EXERCISE DIRECTIONS
Please set out the lines below as a numbered list, leaving out any blank lines.

* BEGIN *

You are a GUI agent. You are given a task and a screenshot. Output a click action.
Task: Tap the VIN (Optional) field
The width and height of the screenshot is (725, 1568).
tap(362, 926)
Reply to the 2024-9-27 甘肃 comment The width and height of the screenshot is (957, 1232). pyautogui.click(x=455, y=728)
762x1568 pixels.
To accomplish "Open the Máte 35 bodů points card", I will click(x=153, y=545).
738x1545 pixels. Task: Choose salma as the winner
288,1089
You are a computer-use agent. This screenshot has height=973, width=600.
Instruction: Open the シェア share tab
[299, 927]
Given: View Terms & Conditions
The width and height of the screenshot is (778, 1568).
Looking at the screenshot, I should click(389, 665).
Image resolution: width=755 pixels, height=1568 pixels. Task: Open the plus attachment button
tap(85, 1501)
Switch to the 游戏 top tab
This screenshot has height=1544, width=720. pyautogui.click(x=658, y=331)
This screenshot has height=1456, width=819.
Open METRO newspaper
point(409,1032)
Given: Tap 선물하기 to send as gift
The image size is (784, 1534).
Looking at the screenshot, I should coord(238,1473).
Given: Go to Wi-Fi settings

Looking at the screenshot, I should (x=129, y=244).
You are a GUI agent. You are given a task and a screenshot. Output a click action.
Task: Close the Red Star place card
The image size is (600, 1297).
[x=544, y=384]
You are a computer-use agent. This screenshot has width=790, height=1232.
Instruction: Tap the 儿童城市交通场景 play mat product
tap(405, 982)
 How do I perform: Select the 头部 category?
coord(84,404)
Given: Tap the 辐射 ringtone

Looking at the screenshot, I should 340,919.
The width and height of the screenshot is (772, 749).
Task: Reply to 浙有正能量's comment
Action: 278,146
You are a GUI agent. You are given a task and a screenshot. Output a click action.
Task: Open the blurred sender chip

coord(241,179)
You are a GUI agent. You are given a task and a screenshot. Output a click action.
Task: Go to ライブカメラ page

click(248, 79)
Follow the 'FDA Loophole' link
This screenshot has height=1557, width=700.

* END *

TASK ANSWER
1. You are a GUI agent. You are given a task and a screenshot. Output a click action.
2. Task: Tap the VIN (Optional) field
3. The width and height of the screenshot is (725, 1568).
4. tap(362, 926)
5. Reply to the 2024-9-27 甘肃 comment The width and height of the screenshot is (957, 1232). pyautogui.click(x=455, y=728)
6. 762x1568 pixels.
7. To accomplish "Open the Máte 35 bodů points card", I will click(x=153, y=545).
8. 738x1545 pixels. Task: Choose salma as the winner
9. 288,1089
10. You are a computer-use agent. This screenshot has height=973, width=600.
11. Instruction: Open the シェア share tab
12. [299, 927]
13. Given: View Terms & Conditions
14. The width and height of the screenshot is (778, 1568).
15. Looking at the screenshot, I should click(389, 665).
16. Image resolution: width=755 pixels, height=1568 pixels. Task: Open the plus attachment button
17. tap(85, 1501)
18. Switch to the 游戏 top tab
19. This screenshot has height=1544, width=720. pyautogui.click(x=658, y=331)
20. This screenshot has height=1456, width=819.
21. Open METRO newspaper
22. point(409,1032)
23. Given: Tap 선물하기 to send as gift
24. The image size is (784, 1534).
25. Looking at the screenshot, I should coord(238,1473).
26. Given: Go to Wi-Fi settings
27. Looking at the screenshot, I should (x=129, y=244).
28. You are a GUI agent. You are given a task and a screenshot. Output a click action.
29. Task: Close the Red Star place card
30. The image size is (600, 1297).
31. [x=544, y=384]
32. You are a computer-use agent. This screenshot has width=790, height=1232.
33. Instruction: Tap the 儿童城市交通场景 play mat product
34. tap(405, 982)
35.  How do I perform: Select the 头部 category?
36. coord(84,404)
37. Given: Tap the 辐射 ringtone
38. Looking at the screenshot, I should 340,919.
39. The width and height of the screenshot is (772, 749).
40. Task: Reply to 浙有正能量's comment
41. Action: 278,146
42. You are a GUI agent. You are given a task and a screenshot. Output a click action.
43. Task: Open the blurred sender chip
44. coord(241,179)
45. You are a GUI agent. You are given a task and a screenshot. Output a click action.
46. Task: Go to ライブカメラ page
47. click(248, 79)
48. Follow the 'FDA Loophole' link
49. This screenshot has height=1557, width=700.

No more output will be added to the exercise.